Mr Dickinson said that governments had to show discipline in balancing the books — and the current administration needed to raise revenue and curtail spending in order to do so.
He said: “I know that’s a very simplistic way of looking at things and there are situations where governments need to go above and beyond and I accept that fully.
“But for 20 years, the Government of Bermuda has been spending more money than it’s taking in, and we now find ourselves with a debt burden of $3.35 billion.
“So what do we have to do? We have to live within our means, find ways of increasing revenue and do a better job of managing our costs.
“We have to spend more wisely, manage our costs and look at ways of earning revenue. We have to get this economy moving, more activity, more people working. The answer isn’t ‘I’m going to tax everybody’.
“The first step is to stop borrowing. The second one is to start paying it down. And what we’ve tried to do is refinancing the debt at lower costs. That bubble burst earlier this year when the Federal Reserve started increasing rates.
“On the cost side we have to look at how we do things. Are we being as efficient as we can be? I think all of us can find opportunities inside the government to do things better. That actually helps to manage those costs. It’s a combination of looking at the revenue side, looking at the cost side.”
Mr Dickinson warned that there were many favourable reasons why international companies domiciled here — but that they always had the option to leave.
He said: “If there are changes to those reasons, companies have propositioned to reconsider whether they should stay here. There is a myth that no one’s going to leave. I can tell you that those companies that are public companies have Plan Bs.”
He said that tax reform was on hold at the moment until the Organisation for Economic Co-operation and Development had fleshed out proposals for a universal 15 per cent corporate tax rate.
“My philosophy on tax reform is one in which we try to work together as Government with all the stakeholders with a view to finding something that works for Bermuda.

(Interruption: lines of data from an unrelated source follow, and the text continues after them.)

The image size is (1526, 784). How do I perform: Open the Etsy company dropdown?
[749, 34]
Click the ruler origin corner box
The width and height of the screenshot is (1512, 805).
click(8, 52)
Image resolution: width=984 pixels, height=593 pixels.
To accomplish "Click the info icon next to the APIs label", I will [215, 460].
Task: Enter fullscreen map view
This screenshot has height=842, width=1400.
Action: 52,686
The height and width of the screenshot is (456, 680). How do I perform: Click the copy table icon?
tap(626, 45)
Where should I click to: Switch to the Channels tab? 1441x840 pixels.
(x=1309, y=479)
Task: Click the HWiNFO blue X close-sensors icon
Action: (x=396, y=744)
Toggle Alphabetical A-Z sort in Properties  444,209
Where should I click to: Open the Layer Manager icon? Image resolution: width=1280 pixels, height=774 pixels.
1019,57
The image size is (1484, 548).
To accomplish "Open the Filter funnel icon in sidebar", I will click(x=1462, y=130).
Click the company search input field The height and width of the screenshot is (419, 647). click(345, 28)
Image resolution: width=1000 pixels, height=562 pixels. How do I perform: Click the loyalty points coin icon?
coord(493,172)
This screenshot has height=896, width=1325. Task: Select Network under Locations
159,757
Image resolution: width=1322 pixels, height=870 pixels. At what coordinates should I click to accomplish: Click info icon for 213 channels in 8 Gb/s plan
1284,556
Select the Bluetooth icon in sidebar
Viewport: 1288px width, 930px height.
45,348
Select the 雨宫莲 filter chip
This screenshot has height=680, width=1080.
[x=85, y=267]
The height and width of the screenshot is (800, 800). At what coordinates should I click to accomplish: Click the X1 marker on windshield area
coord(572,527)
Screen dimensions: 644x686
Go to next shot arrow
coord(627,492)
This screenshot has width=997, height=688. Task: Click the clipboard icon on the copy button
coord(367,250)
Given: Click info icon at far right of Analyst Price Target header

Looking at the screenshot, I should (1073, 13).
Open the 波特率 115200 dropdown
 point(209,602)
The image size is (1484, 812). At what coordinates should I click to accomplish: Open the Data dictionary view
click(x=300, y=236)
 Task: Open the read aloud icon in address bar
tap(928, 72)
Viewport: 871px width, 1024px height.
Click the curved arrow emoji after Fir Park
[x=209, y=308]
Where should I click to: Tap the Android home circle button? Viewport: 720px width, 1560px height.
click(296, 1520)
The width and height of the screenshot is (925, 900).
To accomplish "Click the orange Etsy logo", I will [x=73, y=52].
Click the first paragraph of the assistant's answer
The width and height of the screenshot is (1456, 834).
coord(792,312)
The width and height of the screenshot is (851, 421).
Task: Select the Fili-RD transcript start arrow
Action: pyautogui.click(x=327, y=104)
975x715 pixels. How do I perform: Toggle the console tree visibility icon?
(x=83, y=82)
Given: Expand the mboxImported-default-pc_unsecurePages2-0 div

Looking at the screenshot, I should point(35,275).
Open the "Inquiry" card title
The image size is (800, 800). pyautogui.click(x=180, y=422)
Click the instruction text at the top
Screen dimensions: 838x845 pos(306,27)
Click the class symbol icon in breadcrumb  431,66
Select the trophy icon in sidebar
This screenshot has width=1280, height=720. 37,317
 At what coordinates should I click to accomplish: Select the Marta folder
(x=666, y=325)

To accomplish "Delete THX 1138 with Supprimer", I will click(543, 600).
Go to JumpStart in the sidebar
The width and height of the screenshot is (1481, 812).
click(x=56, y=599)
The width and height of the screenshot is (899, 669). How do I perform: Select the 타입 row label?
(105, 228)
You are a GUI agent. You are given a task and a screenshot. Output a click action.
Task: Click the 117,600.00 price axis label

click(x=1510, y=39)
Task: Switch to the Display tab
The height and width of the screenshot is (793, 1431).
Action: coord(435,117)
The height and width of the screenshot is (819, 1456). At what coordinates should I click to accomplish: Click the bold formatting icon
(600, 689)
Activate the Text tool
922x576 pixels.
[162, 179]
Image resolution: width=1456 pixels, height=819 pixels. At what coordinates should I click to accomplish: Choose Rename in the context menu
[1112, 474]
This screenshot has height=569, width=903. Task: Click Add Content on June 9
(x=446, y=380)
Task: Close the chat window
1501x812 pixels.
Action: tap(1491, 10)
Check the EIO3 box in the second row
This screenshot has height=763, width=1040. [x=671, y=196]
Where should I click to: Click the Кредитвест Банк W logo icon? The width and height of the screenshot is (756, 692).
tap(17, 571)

“I think if you go in with an approach that says ‘I know what I want and I’m going to get what I want come what may, I think that’s disaster. My history as your Minister of Finance for three years was to work towards finding common ground with stakeholders around issues that we had.
“A solution that works for government but doesn’t work for business is not a solution. A solution where we can get together and figure out how we can create something that makes sense is a solution.
“No solution is ever going to be perfect where you get what you want but that’s just the way life works.”